▸ Task description: Retype the data that follows line by line, exactly, and leave its pictures out.

++++ Provided information

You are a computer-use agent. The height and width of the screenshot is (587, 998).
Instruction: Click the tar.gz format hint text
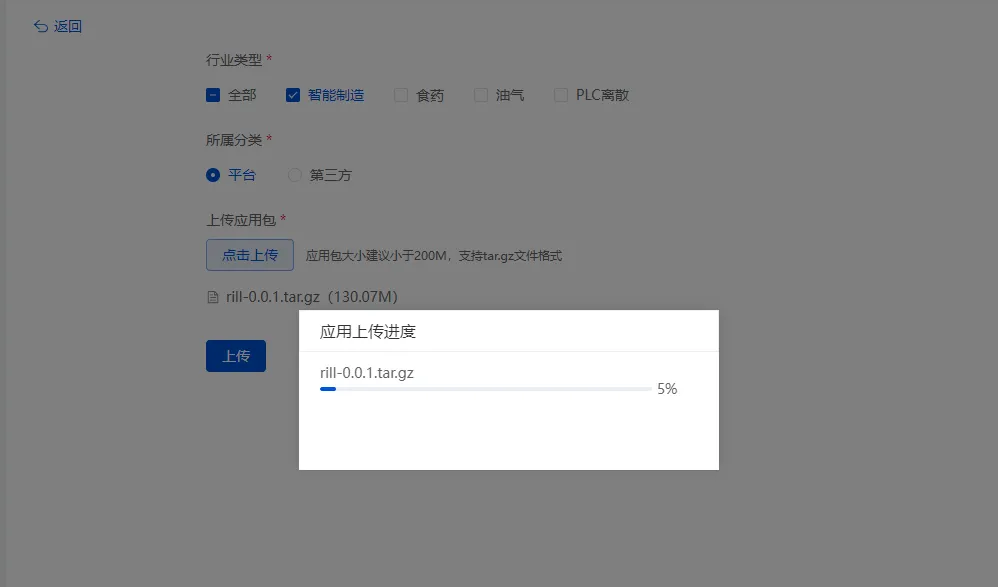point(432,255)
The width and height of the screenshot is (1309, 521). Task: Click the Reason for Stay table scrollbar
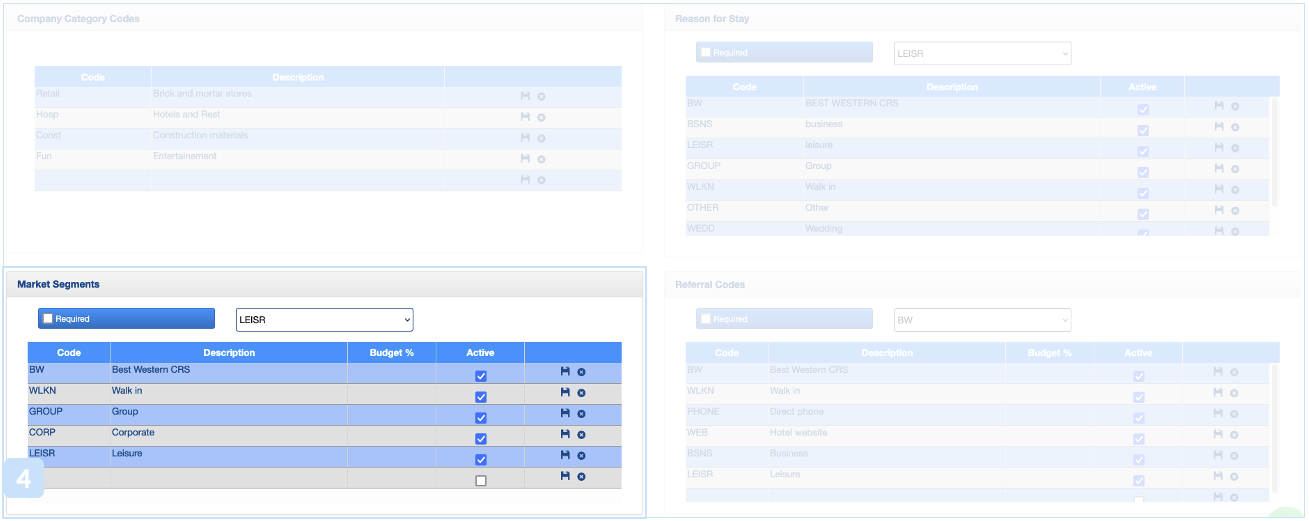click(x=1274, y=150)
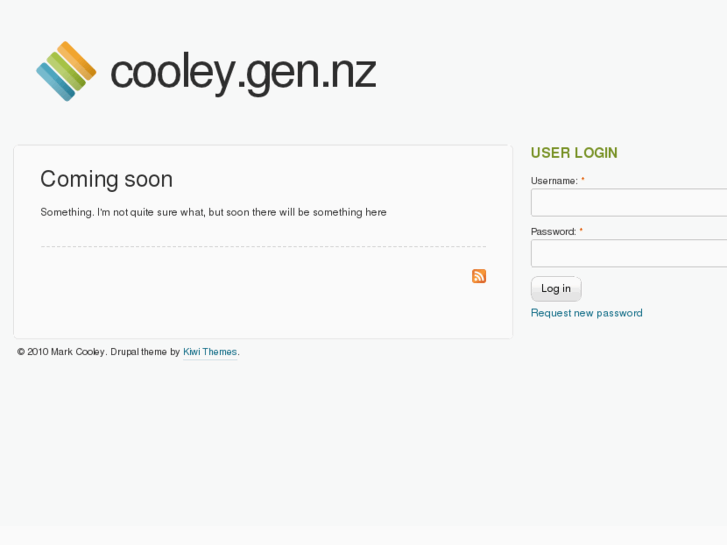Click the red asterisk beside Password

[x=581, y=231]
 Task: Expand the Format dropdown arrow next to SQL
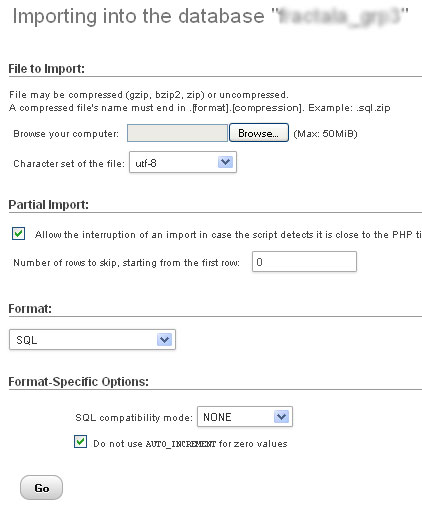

++++++++

▸ Reply:
You are a computer-use agent. The height and width of the screenshot is (587, 998).
Instruction: Click the tar.gz format hint text
point(432,255)
The width and height of the screenshot is (1309, 521). Task: Click the Reason for Stay table scrollbar
click(x=1274, y=150)
Click the red asterisk beside Password

[x=581, y=231]
 Task: Expand the Format dropdown arrow next to SQL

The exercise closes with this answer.